Sullo stesso piano le installazioni video dell’artista indiano Amar Kanwar (India 1964), popolano la mostra Co-travellers, anch’essa curata da Jean-Marie Gallais. La mostra consiste in due importanti installazioni video. The Torn Fist Pages (2004-2008), il quale ha al centro la lotta per la democrazia in Birmania. Un libraio birmano stratta dai libri la prima pagina, quella che per legge doveva contenere la propaganda del regime militare. Kanwar raccoglie questi frammenti e proietta immagini su fogli di carta, trasformando la documentazione dell’attivismo in poesia visiva. La sua opera più recente The Peacock’s Graveyard (2023), è una riflessione sulla morte, l’impermanenza del ciclo della vita, attraverso una coreografia di immagini e testi che richiamano l’estetica del cinema delle origini.

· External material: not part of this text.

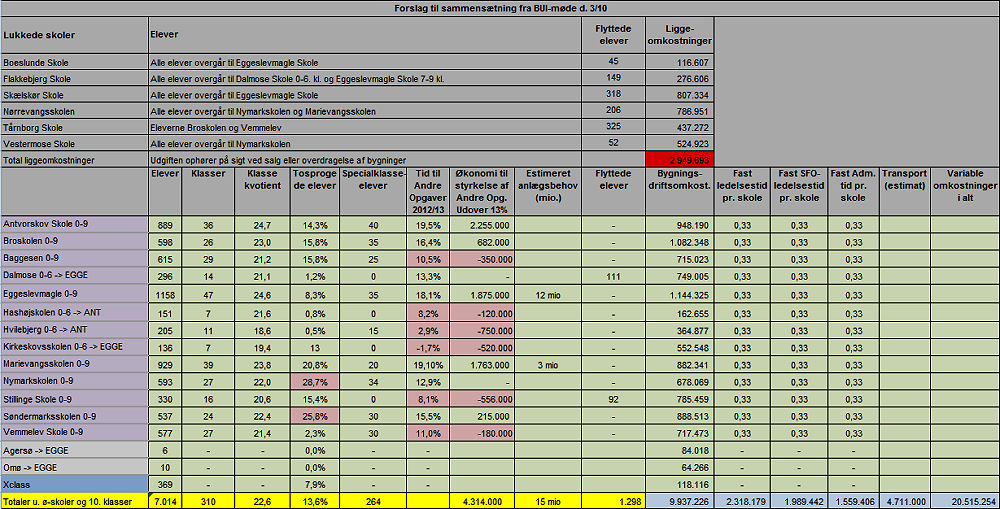Click the blue 'Xclass' row label

click(x=73, y=485)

Racconti semplici e visionari, ci invitano a mettere in discussione il nostro rapporto con il mondo e le relazioni di potere, inerenti al controllo della terra e dell’acqua, ai diritti umani e alla memoria collettiva.

Lasciando Palazzo Grassi per spostarsi a Punta della Dogana, la materia dell’arte cambia registro, concentrandosi sulla memoria rimossa degli archivi e del corpo.

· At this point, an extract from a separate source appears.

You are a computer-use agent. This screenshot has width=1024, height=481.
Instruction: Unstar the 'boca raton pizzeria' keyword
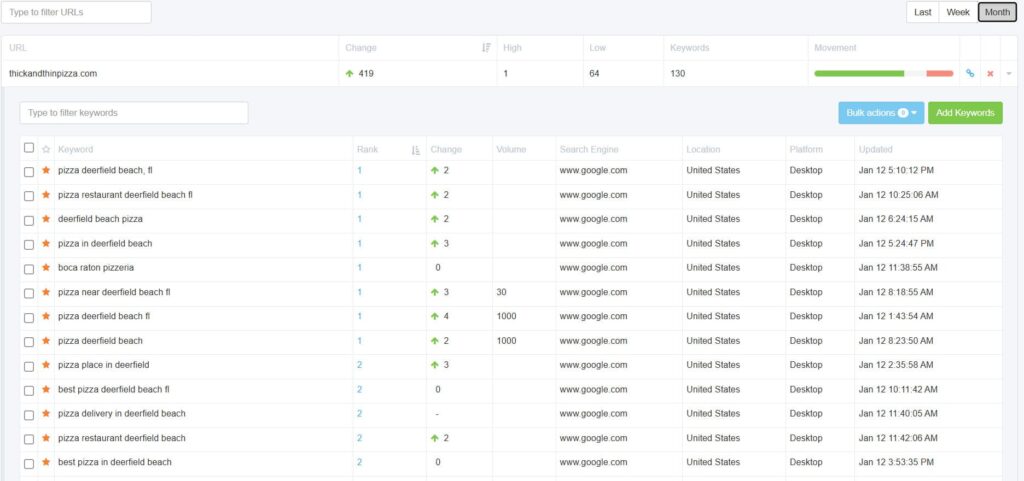46,268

La mostra di Lorna Simpson (Stati Uniti, 1960) Third Person curata da Emma Lavigne in partnership con il Metropolitan Museum of Art di New York, opera una spietata dissezione dei meccanismi di rappresentazione della società americana. Nota fin dagli anni Ottanta per la sua fotografia concettuale, Simpson approda qui a una pittura stratificata e monumentale. Attingendo a un immenso archivio di vecchie riviste fotografiche, l’artista crea collage dove l’identità afrodiscendente e il corpo femminile vengono sottratti allo sguardo stereotipato dei media. Le sale di Tadao Ando si riempiono di ritratti enigmatici e di paesaggi cupi, ghiacciati, giocati sui toni del blu notte e del grigio polare. Sono spazi instabili e nebbiosi che parlano di erosione della memoria e di sopravvivenza visiva: figure che sembrano fluttuare tra l’apparizione e la scomparsa, resistendo a ogni lettura univoca.

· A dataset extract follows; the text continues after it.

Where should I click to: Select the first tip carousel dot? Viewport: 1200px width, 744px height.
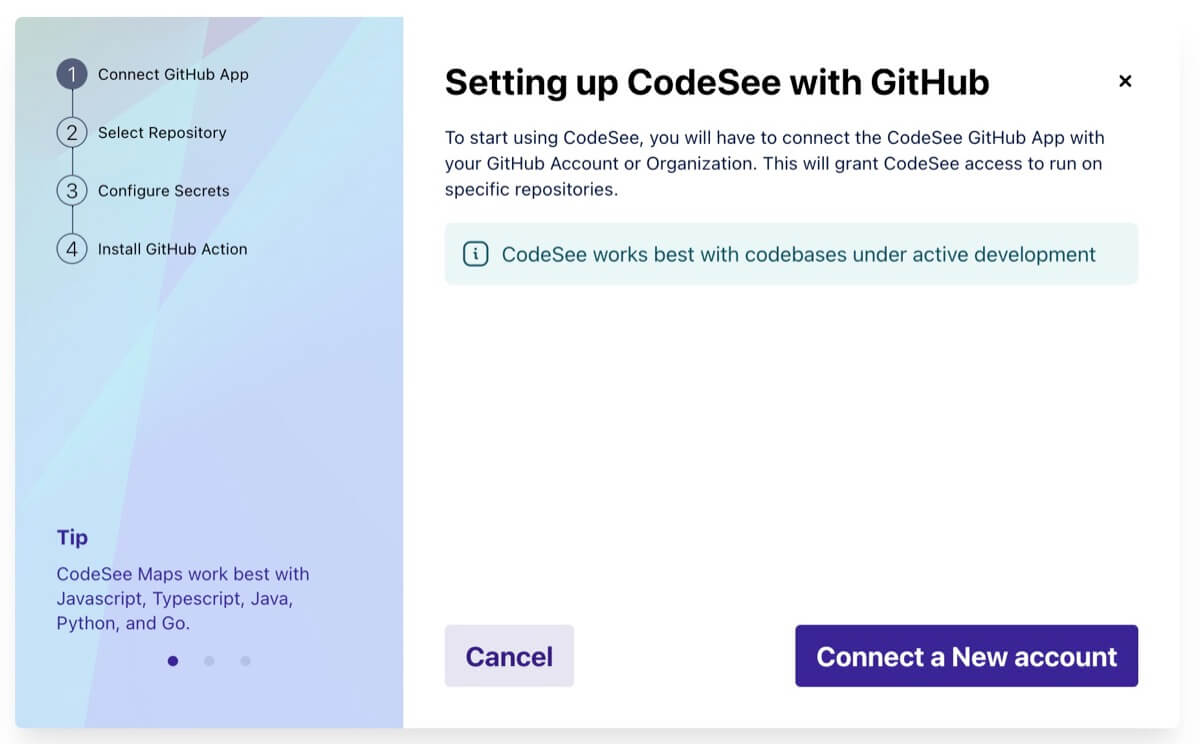[x=173, y=661]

Infine, l’esposizione del brasiliano Paulo Nazareth (Brasile 1977) Algebra a cura di Fernanda Brenner, trova una perfetta risonanza critica con l’architettura stessa della Dogana, storicamente legata alla pesatura e alla tassazione delle merci coloniali. Il titolo della mostra deriva dall’arabo al-jabr, ovvero l’arte di “ricomporre le ossa rotte”. Nazareth, la cui pratica si basa su lunghe performance di cammino attraverso i continenti, affronta le ferite storiche del colonialismo e del razzismo sistemico. Lungo i pavimenti del museo corre una linea di sale grosso: non è un semplice elemento decorativo, ma evoca la geometria sommersa di un tumbeiro, la nave negriera che deportava gli schiavi attraverso l’Atlantico. Utilizzando materiali poveri e precari (come le sue infradito Havaianas consumate dal viaggio dal Brasile a New York), chiede provocatoriamente cosa i meticolosi registri contabili dei mercanti occidentali abbiano sempre rifiutato di registrare, dando finalmente voce al rimosso della storia umana.

Attraverso questi quattro percorsi personali, la Collezione Pinault mette da parte la celebrazione estetica per dare spazio a un’indagine materiale e politica. Un progetto espositivo che non offre risposte rassicuranti, ma fornisce dati e domande aperte per orientarsi nelle complessità della nostra storia recente.